7. !!! … !!! … Can we please do away with these grossly overused punctuation marks already? Points of ellipsis and exclamation marks can help to convey a feeling, but when used all the time, they lose their potency and can seem more like stand-ins for good writing. So I put a challenge to you: Try writing a week’s worth of e-mails free of these old friends. Not as easy as it might seem, but you’ll find other ways to express yourself and you’ll likely come to realize how much you depended on them. I took the challenge when writing this post – bet you didn’t notice ’til now.
8. Hey There. Salutations: A much-discussed element of e-mail etiquette. There is no one way to navigate these waters, but when e-mailing for excellence, it’s best to err on the side of formality. It’s always a safe bet to begin conversations with Dear Ms. So and So (unless you know she is a Mrs. and prefers that title), and watch for cues moving forward. Usually professional correspondences end up in a place of comfortable formality (ie. Hi/Hello, Regards/Cheers). Start formal, be respectful, take cues, and you can’t go wrong.
9. Signature 2.0. Think of your e-mail as your digital business card. These days, most of the main providers allow for rich editing, which means you can include an image in your signature. A picture of you and your dog? Maybe not. A graphic of your personal or work brand alongside current contact info and relevant social media links?

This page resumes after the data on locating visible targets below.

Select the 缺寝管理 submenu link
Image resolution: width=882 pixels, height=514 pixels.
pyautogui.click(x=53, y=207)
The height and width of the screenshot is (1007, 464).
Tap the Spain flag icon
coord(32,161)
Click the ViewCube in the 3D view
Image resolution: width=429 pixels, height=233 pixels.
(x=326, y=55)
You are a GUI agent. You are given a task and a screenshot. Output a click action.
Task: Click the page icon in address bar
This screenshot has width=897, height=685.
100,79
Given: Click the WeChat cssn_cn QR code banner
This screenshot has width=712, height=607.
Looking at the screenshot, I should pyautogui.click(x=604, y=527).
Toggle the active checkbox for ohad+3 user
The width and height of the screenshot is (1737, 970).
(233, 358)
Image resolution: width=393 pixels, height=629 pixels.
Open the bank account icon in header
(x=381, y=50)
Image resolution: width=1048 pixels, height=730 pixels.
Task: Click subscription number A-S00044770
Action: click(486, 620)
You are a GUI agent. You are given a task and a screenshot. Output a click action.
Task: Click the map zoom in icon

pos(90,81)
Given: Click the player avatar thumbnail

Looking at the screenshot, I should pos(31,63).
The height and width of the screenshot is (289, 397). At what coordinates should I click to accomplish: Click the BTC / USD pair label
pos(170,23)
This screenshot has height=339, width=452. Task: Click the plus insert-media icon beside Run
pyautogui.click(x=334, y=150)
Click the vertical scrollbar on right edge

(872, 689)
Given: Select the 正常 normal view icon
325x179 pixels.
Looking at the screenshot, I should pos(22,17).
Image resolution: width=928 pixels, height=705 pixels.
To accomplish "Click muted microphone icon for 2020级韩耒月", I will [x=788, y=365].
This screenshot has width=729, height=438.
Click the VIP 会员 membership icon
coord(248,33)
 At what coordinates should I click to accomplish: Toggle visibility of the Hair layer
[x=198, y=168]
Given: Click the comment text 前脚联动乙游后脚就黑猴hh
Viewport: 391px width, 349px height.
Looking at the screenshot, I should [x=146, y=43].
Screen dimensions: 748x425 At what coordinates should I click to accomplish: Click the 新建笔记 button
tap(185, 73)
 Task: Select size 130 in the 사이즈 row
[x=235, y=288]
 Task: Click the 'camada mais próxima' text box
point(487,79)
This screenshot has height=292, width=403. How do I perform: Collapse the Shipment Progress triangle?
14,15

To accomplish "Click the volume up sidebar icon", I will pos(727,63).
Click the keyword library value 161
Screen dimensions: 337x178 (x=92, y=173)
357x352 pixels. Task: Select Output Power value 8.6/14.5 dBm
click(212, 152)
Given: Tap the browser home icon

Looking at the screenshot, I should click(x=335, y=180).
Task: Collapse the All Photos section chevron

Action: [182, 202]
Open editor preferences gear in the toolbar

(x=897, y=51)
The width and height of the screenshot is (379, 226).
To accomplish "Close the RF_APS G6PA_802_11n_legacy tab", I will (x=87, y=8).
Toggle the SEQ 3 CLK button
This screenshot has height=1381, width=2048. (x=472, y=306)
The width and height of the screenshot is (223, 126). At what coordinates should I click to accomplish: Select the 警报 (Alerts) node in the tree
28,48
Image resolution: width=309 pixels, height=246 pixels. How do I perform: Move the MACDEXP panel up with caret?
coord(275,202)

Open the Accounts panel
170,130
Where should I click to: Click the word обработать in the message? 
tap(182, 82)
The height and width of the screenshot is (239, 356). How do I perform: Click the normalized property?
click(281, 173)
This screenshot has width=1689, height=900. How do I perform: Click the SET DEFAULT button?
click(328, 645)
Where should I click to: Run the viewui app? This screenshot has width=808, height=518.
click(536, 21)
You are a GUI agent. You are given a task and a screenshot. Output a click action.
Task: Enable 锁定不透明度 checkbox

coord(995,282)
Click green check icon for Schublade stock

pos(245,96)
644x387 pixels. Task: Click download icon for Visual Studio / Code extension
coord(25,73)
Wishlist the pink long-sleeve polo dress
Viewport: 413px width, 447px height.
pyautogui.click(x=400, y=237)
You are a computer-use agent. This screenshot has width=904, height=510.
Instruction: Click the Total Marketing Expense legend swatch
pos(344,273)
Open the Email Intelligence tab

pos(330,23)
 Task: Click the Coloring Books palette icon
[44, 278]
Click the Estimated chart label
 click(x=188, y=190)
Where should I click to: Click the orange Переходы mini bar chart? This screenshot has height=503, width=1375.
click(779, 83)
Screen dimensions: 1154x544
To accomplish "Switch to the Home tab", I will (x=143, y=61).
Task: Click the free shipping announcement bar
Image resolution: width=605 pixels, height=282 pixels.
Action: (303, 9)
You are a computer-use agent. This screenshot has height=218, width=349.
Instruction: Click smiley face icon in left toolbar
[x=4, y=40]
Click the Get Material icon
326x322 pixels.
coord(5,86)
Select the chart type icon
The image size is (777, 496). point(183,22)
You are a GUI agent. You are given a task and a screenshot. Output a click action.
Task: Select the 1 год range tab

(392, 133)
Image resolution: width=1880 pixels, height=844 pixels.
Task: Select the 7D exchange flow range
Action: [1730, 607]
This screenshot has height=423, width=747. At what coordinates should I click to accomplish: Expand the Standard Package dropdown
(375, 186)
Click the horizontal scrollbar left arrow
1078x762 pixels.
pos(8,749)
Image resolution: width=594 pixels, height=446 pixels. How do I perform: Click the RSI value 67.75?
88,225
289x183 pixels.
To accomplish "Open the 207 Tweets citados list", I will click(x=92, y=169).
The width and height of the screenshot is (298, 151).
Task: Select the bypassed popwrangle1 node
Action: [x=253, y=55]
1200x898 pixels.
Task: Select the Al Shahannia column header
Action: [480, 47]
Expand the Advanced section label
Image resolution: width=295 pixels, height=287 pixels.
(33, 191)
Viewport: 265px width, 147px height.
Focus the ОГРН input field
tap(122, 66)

Now you’re talking, er, e-mailing. It’s easy to set up and earns you big points on the web savvy scale.
- Respond promptly but not immediately
- No room for errors or anger
- Common courtesy rules
- Err on the side of formality
- Don’t rely on old writing habits
- Utilize the subject and signature functions
- E-mail often serves as peoples’ first impression of you – wow them with attention to detail, professional tone, and visual branding.
*Some e-mail providers are allowing for an ‘un-send’ option, but don’t rely on this. Once the recipient has opened the e-mail, there’s no turning back. And with mobile technology, we all know how fast e-mails get opened.
**Some people are even taking an e-mail ‘pause’ when not away.